I looked knowingly across the breakfast table at my canadian counterpart....."tut, women!!" he suggested "......."il bet you breakfast she was from the US"......i ate for free that morning, bloody yanks!
But no the madness did not end there, i wanted to go visit the volcano myself and the yank had unwittingly woken me from my slumber in good time, so i made my way partly down the steep canyon towards the volcano plains you have to work your way through to reach the volcano.......until i was met by a man and his horse.
No common word was spoken but i got the point, did i want to ride the horse across the plains to the volcano, images of clint eastwood filled my mind, why the frick not tis an experience afterall, and so i thought what the heck and off we went! Not quite looking like the sundance kid or whatever cowboy you want to call to mind but it was fun never the less and the volcano itself is amazing!
Perhaps it was too much fun for some people. Now i reckon the lack of air up in the mountains can account for making the tourists go a bit scitzo but as for the locals, well judging on what happened next im going to be graceful and say it's probably inbreeding, ouch you might think, well my male pride got a battering, luckily nothing else!

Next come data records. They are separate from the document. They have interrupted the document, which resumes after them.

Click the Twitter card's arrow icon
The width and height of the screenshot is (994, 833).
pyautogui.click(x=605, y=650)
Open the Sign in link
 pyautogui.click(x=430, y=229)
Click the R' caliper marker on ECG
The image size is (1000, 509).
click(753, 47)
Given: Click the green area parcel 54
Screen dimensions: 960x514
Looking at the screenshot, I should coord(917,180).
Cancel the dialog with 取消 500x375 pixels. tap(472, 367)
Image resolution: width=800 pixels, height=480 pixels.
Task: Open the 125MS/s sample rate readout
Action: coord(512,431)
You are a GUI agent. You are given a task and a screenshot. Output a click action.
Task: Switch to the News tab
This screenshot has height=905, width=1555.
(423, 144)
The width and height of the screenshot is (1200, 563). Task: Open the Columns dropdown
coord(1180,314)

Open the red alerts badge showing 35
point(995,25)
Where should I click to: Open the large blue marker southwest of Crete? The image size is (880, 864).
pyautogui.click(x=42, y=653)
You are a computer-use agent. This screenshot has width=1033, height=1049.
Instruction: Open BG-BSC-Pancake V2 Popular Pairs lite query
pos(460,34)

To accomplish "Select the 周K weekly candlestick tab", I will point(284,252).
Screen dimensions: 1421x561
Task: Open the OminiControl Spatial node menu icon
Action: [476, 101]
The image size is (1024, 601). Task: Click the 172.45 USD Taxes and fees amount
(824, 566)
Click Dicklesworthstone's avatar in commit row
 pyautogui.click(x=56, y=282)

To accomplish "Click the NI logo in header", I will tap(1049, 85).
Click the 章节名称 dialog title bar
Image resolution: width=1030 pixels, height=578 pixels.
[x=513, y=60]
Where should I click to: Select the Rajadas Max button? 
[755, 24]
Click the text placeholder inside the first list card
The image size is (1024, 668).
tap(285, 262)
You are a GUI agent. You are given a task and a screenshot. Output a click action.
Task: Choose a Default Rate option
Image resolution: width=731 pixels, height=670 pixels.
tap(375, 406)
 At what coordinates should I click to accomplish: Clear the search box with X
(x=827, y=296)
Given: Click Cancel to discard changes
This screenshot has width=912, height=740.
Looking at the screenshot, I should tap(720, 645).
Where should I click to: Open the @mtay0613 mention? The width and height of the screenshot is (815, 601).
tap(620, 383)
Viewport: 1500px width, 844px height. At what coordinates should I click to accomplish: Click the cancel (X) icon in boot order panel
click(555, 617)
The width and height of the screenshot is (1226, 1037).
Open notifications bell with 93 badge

So id viewed the volcano and the horse guy had taken me back to the hotel saddled up his horse and waited while i went to get the money from my room, it was whilst i was there rummaging around my room for the cash that i noticed he was standing by the doorway, smiling his toothless grin (two missing front teeth, locals!).
He made a gesture towards me, ahhh innocence, naivety i thought the guy was suggesting he wanted a drink! i told him i didnt have any water, pointing towards my empty water bottle, he looked confused and made the same gesture, it being about 5am and me having had 3 hours sleep it took about 10 seconds to register what he was trying to ......OH MY FUCKING GOD WHAT IN THE NAME OF YOU DIRTY BAST......?!!?!?!
It pretty much took all my restraint (read none) to stop me from giving him a slap round the lugs, as his face turned from cheeky and suggestive to oh shit this hasnt quite turned out how i planned as i set off after him, yelling a stream of insults, dont get me wrong im not homophobic in the slightest, but this guy had come into my room, closed the door and ......... tried to proclaim a bit "cheeky cheeky" time........ that got me mad. It was lucky the hotel manager intervened (but then proceeded to start slapping him round the head when i told him the story) and the guy quicktailed it away from the hotel without his money or a new friend.
Well thats the story of my first volcano......one to remember??